__Description of the task__:
Copy the case page on Lavender v. Manheim's Pennsylvania Auction Services below, word for word from its title to its last sentence.

__Passage__:

Lavender v. Manheim's Pennsylvania Auction Services, Inc.

399 F. App'x 649
CourtCourt of Appeals for the Second Circuit
DecidedNovember 3, 2010
Docket10-984
StatusUnpublished
Cited by6 cases

This text of 399 F. App'x 649 (Lavender v. Manheim's Pennsylvania Auction Services, Inc.) is published on Counsel Stack Legal Research, covering Court of Appeals for the Second Circuit primary law. Counsel Stack provides free access to over 12 million legal documents including statutes, case law, regulations, and constitutions.

Bluebook
Lavender v. Manheim's Pennsylvania Auction Services, Inc., 399 F. App'x 649 (2d Cir. 2010).

Opinion

SUMMARY ORDER

Debtor-Appellant James M. Lavender appeals from a judgment of the Eastern District of New York (Seybert, /.), denying his appeal from an order of the United States Bankruptcy Court (Trust, /.) that found the debt owed to Creditors Man-heim’s Pennsylvania Auction Services, Inc. and Manheim Automotive Financial Services, Inc. (“Manheim”) to be nondis-chargeable in bankruptcy under 11 U.S.C. § 523(a)(2)(B). We assume the parties’ familiarity with the underlying facts, the *651 procedural history, and the issues presented for review.

“As an order of the district court functioning in its capacity as an appellate court in a bankruptcy case is subject to plenary review, we ‘independently review the factual determinations and legal conclusions of the bankruptcy court.’ ” In re Jackson, 593 F.3d 171, 176 (2d Cir.2010) (citation omitted) (quoting In re Momentum Mfg. Corp., 25 F.3d 1132, 1136 (2d Cir.1994)). We review the Bankruptcy Court’s factual findings for clear error and review de novo its conclusions of law. Id. This Court also engages in de novo review of a grant or denial of summary judgment, “viewing the record in the light most favorable to the party against whom summary judgment is sought.” In re Novartis Wage & Hour Litig., 611 F.3d 141, 150 (2d Cir.2010). Under Federal Rule of Civil Procedure 56(c), “the district court must consider all ‘pleadings, depositions, answers to interrogatories, and admissions on file, together with the affidavits,’ in determining whether there is a genuine issue of material fact.” Davis v. New York, 316 F.3d 93, 100 (2d Cir.2002) (quoting Fed.R.Civ.P. 56(c)); see also Fed. R. Bankr.P. 7056 (making Fed.R.Civ.P. 56 applicable in adversary proceedings in bankruptcy).

__Data excerpt__:

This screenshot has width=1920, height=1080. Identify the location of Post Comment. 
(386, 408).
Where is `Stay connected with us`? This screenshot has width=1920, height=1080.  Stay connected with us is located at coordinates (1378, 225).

__Written solution__:
Lavender v. Manheim's Pennsylvania Auction Services, Inc.

399 F. App'x 649
CourtCourt of Appeals for the Second Circuit
DecidedNovember 3, 2010
Docket10-984
StatusUnpublished
Cited by6 cases

This text of 399 F. App'x 649 (Lavender v. Manheim's Pennsylvania Auction Services, Inc.) is published on Counsel Stack Legal Research, covering Court of Appeals for the Second Circuit primary law. Counsel Stack provides free access to over 12 million legal documents including statutes, case law, regulations, and constitutions.

Bluebook
Lavender v. Manheim's Pennsylvania Auction Services, Inc., 399 F. App'x 649 (2d Cir. 2010).

Opinion

SUMMARY ORDER

Debtor-Appellant James M. Lavender appeals from a judgment of the Eastern District of New York (Seybert, /.), denying his appeal from an order of the United States Bankruptcy Court (Trust, /.) that found the debt owed to Creditors Man-heim’s Pennsylvania Auction Services, Inc. and Manheim Automotive Financial Services, Inc. (“Manheim”) to be nondis-chargeable in bankruptcy under 11 U.S.C. § 523(a)(2)(B). We assume the parties’ familiarity with the underlying facts, the *651 procedural history, and the issues presented for review.

“As an order of the district court functioning in its capacity as an appellate court in a bankruptcy case is subject to plenary review, we ‘independently review the factual determinations and legal conclusions of the bankruptcy court.’ ” In re Jackson, 593 F.3d 171, 176 (2d Cir.2010) (citation omitted) (quoting In re Momentum Mfg. Corp., 25 F.3d 1132, 1136 (2d Cir.1994)). We review the Bankruptcy Court’s factual findings for clear error and review de novo its conclusions of law. Id. This Court also engages in de novo review of a grant or denial of summary judgment, “viewing the record in the light most favorable to the party against whom summary judgment is sought.” In re Novartis Wage & Hour Litig., 611 F.3d 141, 150 (2d Cir.2010). Under Federal Rule of Civil Procedure 56(c), “the district court must consider all ‘pleadings, depositions, answers to interrogatories, and admissions on file, together with the affidavits,’ in determining whether there is a genuine issue of material fact.” Davis v. New York, 316 F.3d 93, 100 (2d Cir.2002) (quoting Fed.R.Civ.P. 56(c)); see also Fed. R. Bankr.P. 7056 (making Fed.R.Civ.P. 56 applicable in adversary proceedings in bankruptcy).